● **STUDY TEXT**:
┌──

How To Get Rid of Fruit Flies (Low-Tech Version, High-Tech Version)
The remedies I've tried in the past? Failures. I've been told to leave out a glass of wine, or try a few drops of dishwasher liquid in a container of water. What did I get? House parties of flies who seemed to particularly enjoy a nice Cabernet.
This summer, though, I found the key. The first trick was a variation on the wine-glass method. Fill a jam jar with an inch or two of wine, but then cover the top with plastic wrap. (I know. Seems obvious now.) Secure the wrap with a rubber band, then poke a few holes through it. Flies get in, but can't get out.
Then Terro, the pest control company, sent over a sample of its new fruit fly trap. The trap is a little apple-shaped plastic ball, filled with a non-toxic compound (more or less vinegar and dish soap, looking at the ingredients). It operates on the same theory as the jam jar, and also works quite well. Bonus points to the Terro device for looking a lot nicer on the countertop than a rubber-banded jam jar. I'm tempted to ding it because the contents stained my counter when my curious toddler turned it upside down... but with enough scrubbing, the stain came out, and a red wine spill would have caused problems too.
Customer reviews of the Terro are interesting -- people seem to either love it (17 five-star reviews) or hate it (9 one-star reviews). As you would figure, the lovers say it solved their infestations; the haters say it didn't work for them. Count me among the lovers, because my kitchen is now fly-free -- I may even have the nerve to set my compost container back on the counter.
Short of calling in the Very Busy Spider, how do you get rid of a pesty (fruit) fly?

└──

● **PROVIDED DATA**:
┌──

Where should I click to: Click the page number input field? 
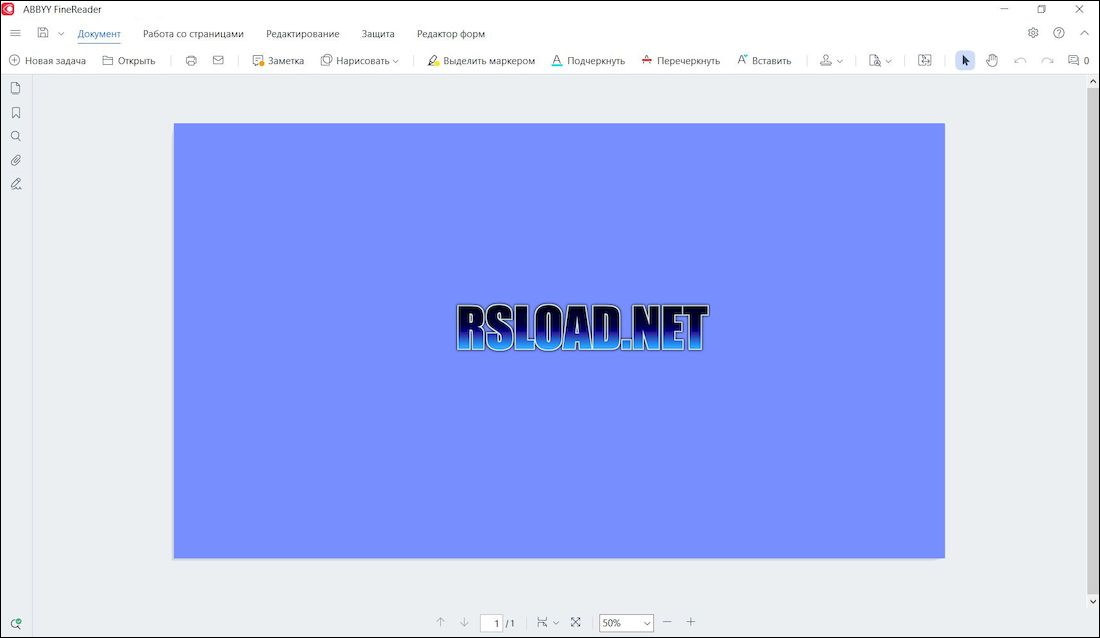[492, 623]
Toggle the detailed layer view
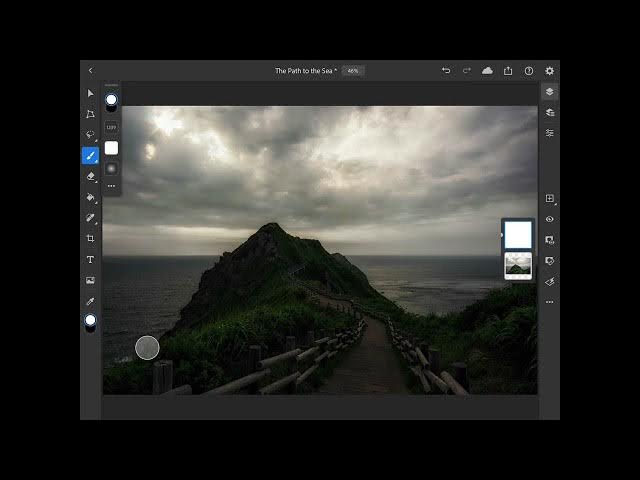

└──

● **WHAT YOU NEED TO DO**: Please return, word for word, the stretch of the fruit fly article from "Customer reviews of" through "on the counter.".

● **OUTPUT OF THE TASK**:
Customer reviews of the Terro are interesting -- people seem to either love it (17 five-star reviews) or hate it (9 one-star reviews). As you would figure, the lovers say it solved their infestations; the haters say it didn't work for them. Count me among the lovers, because my kitchen is now fly-free -- I may even have the nerve to set my compost container back on the counter.